## Supplied data
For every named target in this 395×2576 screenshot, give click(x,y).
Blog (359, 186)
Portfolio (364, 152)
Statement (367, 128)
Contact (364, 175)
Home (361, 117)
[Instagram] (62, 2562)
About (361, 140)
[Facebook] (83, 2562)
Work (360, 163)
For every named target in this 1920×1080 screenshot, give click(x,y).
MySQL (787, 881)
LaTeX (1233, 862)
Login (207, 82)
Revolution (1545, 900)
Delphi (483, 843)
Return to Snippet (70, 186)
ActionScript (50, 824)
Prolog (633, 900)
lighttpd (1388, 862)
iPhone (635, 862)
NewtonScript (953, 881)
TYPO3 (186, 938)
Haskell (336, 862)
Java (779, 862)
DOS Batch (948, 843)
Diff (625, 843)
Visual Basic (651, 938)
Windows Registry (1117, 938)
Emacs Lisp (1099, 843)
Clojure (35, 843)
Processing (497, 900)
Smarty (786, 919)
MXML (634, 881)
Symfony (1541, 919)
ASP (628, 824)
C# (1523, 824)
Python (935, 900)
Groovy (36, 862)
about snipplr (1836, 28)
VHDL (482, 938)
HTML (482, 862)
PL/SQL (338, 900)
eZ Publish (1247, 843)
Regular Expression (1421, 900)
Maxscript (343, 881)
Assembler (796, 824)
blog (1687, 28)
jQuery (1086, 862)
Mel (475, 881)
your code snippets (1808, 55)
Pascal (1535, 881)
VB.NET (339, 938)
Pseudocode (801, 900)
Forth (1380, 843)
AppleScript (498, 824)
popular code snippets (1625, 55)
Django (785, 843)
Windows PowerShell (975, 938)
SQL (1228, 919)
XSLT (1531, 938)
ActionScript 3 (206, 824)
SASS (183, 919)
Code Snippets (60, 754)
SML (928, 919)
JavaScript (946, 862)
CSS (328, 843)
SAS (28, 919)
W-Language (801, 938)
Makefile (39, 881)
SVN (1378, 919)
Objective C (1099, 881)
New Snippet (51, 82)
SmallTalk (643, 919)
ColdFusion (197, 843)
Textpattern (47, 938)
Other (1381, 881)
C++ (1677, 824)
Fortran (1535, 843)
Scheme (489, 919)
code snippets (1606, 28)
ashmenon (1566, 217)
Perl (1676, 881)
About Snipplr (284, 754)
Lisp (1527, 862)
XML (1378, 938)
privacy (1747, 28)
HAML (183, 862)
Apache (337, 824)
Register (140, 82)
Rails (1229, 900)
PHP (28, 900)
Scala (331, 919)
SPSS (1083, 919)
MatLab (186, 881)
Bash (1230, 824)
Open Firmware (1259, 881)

## Directions
In the entries above, find the line with "JavaScript (946, 862)", then retype it and every line after it exactly.

## Solution
JavaScript (946, 862)
CSS (328, 843)
SAS (28, 919)
W-Language (801, 938)
Makefile (39, 881)
SVN (1378, 919)
Objective C (1099, 881)
New Snippet (51, 82)
SmallTalk (643, 919)
ColdFusion (197, 843)
Textpattern (47, 938)
Other (1381, 881)
C++ (1677, 824)
Fortran (1535, 843)
Scheme (489, 919)
code snippets (1606, 28)
ashmenon (1566, 217)
Perl (1676, 881)
About Snipplr (284, 754)
Lisp (1527, 862)
XML (1378, 938)
privacy (1747, 28)
HAML (183, 862)
Apache (337, 824)
Register (140, 82)
Rails (1229, 900)
PHP (28, 900)
Scala (331, 919)
SPSS (1083, 919)
MatLab (186, 881)
Bash (1230, 824)
Open Firmware (1259, 881)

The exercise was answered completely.